In January of 1970, following a Berry concert at
Convocation Hall in Toronto, a friend and I were hitchhiking
home. A car pulled over, and as I hopped in, the driver had to move his guitar
case to make room for us. However, it was when I noticed the
sideburns that I realized I was getting a ride home from my very
first music idol.
Now Chuck has a
reputation of being a man of few words, and he was just that.
Pleasant, but reserved. And although I used to hitchhike around
town often in those days, this turned out to be the shortest
ride I ever had -- from Wellesley and Queen's Park to his hotel
(Park Plaza). Google Maps describes
the route
as 0.7 km (about 55 seconds). Thank goodness he
spun his car around in a complete 360 degree spin in the snow at the top of
the circle (whether on purpose or not, I had no idea)... it gave
me a few extra moments with the Great Chuck Berry.
The next year,
I saw him again in Hamilton.
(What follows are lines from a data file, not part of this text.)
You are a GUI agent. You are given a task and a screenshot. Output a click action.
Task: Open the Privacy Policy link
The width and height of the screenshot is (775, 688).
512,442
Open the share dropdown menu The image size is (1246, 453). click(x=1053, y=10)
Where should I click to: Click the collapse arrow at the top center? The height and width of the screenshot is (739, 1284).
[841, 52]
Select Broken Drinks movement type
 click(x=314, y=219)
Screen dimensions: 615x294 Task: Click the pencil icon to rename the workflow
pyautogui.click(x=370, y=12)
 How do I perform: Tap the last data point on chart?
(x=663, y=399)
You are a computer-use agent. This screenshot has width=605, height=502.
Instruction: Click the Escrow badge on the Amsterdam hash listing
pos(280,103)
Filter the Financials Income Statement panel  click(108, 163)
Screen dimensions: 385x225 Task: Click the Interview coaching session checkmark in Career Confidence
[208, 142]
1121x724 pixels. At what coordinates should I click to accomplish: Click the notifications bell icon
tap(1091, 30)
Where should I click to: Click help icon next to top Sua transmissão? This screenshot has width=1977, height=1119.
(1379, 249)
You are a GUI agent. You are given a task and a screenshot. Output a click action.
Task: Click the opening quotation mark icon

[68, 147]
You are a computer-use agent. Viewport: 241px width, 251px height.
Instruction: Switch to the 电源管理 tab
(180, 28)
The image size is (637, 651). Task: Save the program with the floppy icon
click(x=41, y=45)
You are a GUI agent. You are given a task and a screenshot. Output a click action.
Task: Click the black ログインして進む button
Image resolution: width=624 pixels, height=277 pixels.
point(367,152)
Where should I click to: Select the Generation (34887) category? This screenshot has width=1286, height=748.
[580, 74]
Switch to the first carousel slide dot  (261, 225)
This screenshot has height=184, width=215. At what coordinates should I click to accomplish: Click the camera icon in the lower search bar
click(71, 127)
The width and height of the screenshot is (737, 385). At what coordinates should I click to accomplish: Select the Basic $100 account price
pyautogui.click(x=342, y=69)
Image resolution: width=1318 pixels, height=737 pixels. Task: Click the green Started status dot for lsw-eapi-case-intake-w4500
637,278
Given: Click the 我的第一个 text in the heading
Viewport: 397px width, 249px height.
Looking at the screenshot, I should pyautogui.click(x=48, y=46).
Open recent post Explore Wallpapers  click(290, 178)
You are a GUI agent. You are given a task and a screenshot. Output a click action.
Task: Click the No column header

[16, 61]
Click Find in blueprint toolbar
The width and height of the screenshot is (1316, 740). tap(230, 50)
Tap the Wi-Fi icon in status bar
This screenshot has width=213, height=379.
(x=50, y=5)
This time, before the show, another
friend and I ran into him. He was looking for a cigarette
(luckily for this occasion, I smoked in those days). He was again
pretty reserved, but he had been having another of his
not-infrequent clashes with the night's promoter. My friend
still has the butt of the cigarette Chuck lit for her.